Market Movements and Decision Making
The decision to make changes to the yield curve control (YCC) will largely depend on market movements leading up to the upcoming policy meeting on October 30-31. According to three sources familiar with the matter, there is currently no consensus within the central bank on whether an immediate change to YCC is necessary.
BOJ’s Unique Position
The BOJ stands out among major central banks by maintaining ultra-loose monetary stimulus despite other banks rapidly raising interest rates to combat inflation. This policy divergence has put pressure on the yen and contributed to imported inflation.
Rising U.S. Bond Yields
Rising U.S. bond yields are also impacting Japanese counterparts, making it more challenging for the BOJ to keep local interest rates low. The unexpected increase in Japanese long-term interest rates has raised concerns.
Possible Changes to YCC
Given the increasing inflation and market expectations of a gradual phase-out of the BOJ’s massive stimulus, discussions surrounding the fate of YCC are likely to intensify. Potential options include raising the yield ceiling beyond 1.0% or modifying the BOJ’s commitment to defending a set yield level.
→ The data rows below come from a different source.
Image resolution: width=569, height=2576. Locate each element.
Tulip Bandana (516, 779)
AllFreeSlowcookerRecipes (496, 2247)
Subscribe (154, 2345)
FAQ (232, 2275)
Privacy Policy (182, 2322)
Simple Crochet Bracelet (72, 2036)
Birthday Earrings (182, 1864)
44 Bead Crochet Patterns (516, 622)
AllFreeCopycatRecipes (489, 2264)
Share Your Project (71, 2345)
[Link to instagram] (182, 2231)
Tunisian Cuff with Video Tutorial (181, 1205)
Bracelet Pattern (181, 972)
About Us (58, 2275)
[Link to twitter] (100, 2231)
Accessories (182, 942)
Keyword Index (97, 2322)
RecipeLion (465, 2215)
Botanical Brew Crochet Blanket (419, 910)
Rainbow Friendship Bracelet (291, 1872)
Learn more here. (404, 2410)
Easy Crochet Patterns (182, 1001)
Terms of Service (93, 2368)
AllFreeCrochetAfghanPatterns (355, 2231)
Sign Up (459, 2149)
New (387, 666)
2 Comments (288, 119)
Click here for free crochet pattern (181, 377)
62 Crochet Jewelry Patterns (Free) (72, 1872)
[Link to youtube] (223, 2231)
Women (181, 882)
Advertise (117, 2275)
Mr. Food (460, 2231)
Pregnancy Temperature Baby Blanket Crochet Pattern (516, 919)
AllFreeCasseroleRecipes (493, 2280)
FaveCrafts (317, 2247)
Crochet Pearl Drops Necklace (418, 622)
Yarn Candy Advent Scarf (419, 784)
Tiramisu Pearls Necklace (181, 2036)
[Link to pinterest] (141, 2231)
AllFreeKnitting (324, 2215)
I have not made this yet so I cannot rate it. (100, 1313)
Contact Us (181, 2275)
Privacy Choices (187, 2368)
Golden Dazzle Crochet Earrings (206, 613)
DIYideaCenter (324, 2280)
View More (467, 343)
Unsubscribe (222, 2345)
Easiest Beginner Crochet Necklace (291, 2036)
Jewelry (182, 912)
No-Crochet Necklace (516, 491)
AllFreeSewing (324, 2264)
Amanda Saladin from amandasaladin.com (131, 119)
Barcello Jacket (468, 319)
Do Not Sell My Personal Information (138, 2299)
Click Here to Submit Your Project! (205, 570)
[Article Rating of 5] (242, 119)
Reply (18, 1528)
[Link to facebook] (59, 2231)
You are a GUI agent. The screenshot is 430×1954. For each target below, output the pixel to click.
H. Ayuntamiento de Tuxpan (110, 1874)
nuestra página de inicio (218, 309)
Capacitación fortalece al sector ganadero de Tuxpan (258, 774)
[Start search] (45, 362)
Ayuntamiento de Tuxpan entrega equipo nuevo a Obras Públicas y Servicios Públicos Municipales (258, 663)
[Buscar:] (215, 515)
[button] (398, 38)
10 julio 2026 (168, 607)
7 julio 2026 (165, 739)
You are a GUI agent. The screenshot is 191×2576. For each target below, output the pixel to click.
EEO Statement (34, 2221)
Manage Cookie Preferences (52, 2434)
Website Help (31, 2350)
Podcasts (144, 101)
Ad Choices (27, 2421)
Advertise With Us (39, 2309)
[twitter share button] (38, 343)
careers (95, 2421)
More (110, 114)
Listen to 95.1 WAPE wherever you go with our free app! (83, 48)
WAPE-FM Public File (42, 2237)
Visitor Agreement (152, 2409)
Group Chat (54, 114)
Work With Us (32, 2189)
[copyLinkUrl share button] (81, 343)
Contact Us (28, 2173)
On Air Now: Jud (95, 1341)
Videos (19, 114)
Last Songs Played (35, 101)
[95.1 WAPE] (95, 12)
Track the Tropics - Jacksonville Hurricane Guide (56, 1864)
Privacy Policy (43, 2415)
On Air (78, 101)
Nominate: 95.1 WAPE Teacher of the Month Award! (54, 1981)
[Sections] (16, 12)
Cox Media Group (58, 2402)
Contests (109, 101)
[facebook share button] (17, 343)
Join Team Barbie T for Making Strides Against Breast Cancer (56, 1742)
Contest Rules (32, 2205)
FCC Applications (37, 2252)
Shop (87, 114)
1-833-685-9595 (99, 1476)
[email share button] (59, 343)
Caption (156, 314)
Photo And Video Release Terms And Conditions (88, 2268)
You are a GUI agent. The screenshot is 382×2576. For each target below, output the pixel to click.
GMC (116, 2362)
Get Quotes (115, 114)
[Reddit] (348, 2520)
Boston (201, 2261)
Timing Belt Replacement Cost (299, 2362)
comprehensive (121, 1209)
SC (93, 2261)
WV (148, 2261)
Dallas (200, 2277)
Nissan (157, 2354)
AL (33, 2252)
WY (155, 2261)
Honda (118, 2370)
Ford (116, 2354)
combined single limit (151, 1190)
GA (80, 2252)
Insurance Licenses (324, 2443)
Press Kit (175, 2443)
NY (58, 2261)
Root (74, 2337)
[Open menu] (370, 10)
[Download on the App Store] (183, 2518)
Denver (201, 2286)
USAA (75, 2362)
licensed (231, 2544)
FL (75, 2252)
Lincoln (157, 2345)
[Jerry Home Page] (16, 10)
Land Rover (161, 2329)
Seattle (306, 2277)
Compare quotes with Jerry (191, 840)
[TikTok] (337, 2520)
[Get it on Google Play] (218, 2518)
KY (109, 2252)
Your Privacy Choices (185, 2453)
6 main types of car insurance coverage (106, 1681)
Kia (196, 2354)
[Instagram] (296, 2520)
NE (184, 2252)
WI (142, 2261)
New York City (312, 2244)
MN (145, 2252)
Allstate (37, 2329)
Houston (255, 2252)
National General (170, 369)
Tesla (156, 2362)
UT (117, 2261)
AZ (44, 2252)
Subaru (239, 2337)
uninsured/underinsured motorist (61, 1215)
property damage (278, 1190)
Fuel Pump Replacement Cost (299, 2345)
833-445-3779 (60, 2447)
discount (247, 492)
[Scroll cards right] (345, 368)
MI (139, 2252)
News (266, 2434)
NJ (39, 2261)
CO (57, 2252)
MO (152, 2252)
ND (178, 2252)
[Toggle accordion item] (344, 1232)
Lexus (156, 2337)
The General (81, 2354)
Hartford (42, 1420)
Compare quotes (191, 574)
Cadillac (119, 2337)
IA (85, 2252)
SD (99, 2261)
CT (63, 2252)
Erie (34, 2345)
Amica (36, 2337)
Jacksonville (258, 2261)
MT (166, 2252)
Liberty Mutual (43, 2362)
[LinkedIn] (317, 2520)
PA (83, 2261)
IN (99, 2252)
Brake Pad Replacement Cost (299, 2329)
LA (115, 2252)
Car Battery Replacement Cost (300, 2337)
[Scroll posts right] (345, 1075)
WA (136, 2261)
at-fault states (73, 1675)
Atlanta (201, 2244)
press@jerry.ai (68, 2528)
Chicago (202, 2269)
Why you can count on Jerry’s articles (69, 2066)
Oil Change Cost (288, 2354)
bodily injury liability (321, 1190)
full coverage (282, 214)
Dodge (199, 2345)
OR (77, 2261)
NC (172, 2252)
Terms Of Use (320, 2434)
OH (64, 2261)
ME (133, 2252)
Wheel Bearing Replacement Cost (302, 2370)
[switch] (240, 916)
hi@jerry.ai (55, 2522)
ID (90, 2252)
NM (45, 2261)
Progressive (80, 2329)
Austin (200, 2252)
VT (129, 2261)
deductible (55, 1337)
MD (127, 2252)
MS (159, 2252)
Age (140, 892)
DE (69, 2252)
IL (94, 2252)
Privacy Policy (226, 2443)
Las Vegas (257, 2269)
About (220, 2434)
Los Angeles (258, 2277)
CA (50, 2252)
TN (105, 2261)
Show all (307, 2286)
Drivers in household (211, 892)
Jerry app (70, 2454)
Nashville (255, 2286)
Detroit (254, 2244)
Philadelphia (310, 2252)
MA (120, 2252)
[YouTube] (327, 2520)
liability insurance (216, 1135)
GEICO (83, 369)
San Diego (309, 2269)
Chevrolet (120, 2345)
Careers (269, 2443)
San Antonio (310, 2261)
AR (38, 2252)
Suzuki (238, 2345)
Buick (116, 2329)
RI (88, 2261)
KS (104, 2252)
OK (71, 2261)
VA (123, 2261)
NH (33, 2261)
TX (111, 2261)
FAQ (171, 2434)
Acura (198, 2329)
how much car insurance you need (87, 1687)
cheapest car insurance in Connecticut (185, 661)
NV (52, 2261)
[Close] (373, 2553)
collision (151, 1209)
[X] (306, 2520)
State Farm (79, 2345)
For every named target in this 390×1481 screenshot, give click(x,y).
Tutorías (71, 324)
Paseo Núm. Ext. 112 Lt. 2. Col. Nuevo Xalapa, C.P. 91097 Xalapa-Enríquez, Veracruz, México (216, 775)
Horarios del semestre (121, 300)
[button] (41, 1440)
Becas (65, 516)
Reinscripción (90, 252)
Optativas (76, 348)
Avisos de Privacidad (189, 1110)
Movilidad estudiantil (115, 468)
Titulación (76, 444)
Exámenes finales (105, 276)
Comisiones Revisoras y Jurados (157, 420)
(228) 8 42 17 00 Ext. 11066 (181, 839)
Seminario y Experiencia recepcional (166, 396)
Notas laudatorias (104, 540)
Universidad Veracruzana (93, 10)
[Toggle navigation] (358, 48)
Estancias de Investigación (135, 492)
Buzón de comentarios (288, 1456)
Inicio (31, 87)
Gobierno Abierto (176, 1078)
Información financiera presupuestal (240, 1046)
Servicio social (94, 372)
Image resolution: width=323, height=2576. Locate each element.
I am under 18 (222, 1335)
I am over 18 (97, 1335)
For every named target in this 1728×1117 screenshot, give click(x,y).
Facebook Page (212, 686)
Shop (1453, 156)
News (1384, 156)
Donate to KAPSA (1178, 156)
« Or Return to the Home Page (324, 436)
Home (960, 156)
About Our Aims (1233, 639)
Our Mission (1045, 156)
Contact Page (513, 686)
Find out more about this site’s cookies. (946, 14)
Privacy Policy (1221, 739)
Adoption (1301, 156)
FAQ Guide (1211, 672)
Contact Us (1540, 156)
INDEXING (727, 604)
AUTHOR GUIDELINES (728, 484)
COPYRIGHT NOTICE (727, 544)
Uncertainty and Opposing Views
Uncertainty regarding global growth and next year’s wage expectations has led to opposing views within the BOJ. Some officials are cautious about taking steps that could be interpreted as moving towards an exit from ultra-loose policy.
Implications for the BOJ
The recent spike in U.S. Treasury yields has led to a surge in the 10-year JGB yield, approaching the “precautionary” ceiling of 1% set by Governor Kazuo Ueda. The potential options for this month’s meeting, such as raising the 1% ceiling or removing the allowance band around the 0% target, are emerging within the BOJ.
Feasibility of YCC
While raising the cap would help the BOJ avoid increasing bond buying and drying up market liquidity, it could also push the yield further away from the 0% target, raising doubts about the feasibility of YCC. The BOJ’s pledge to keep ultra-low rates until domestic demand and wages strengthen enough to sustainably reach its inflation target could be compromised.
Market Moves and BOJ’s Response
Some analysts suggest that the BOJ may need to tweak YCC again depending on market moves leading up to the October meeting. However, the BOJ is likely to hold off on ending negative rates or dismantling YCC altogether.
BOJ’s Long-Term Outlook
In fresh quarterly projections due on October 31, the BOJ is expected to upgrade its inflation forecasts. However, Governor Ueda has pledged to maintain ultra-loose policy until solid consumption and wage growth are evident.
Analyst Predictions
In a September Reuters poll, most analysts predicted that the BOJ would abandon YCC by the end of 2024, with a majority projecting an end to negative rates next year.
In conclusion, the recent surge in global interest rates has put pressure on the Bank of Japan to reconsider its bond yield control. The possibility of raising the existing yield cap is being discussed, but there is no consensus within the central bank on whether immediate changes are necessary. The BOJ’s unique stance in maintaining ultra-loose monetary stimulus has weighed on the yen and contributed to imported inflation. Rising U.S. bond yields are further complicating the BOJ’s efforts to keep local interest rates low. Discussions on potential changes to the yield curve control are intensifying, but uncertainty and opposing views within the BOJ are present. The feasibility of YCC and the BOJ’s pledge to sustain ultra-low rates until certain conditions are met are being questioned. Market moves leading up to the October meeting will determine if further adjustments are needed. Analysts have varying predictions on the BOJ’s long-term outlook, with expectations of an eventual shift away from YCC and negative rates.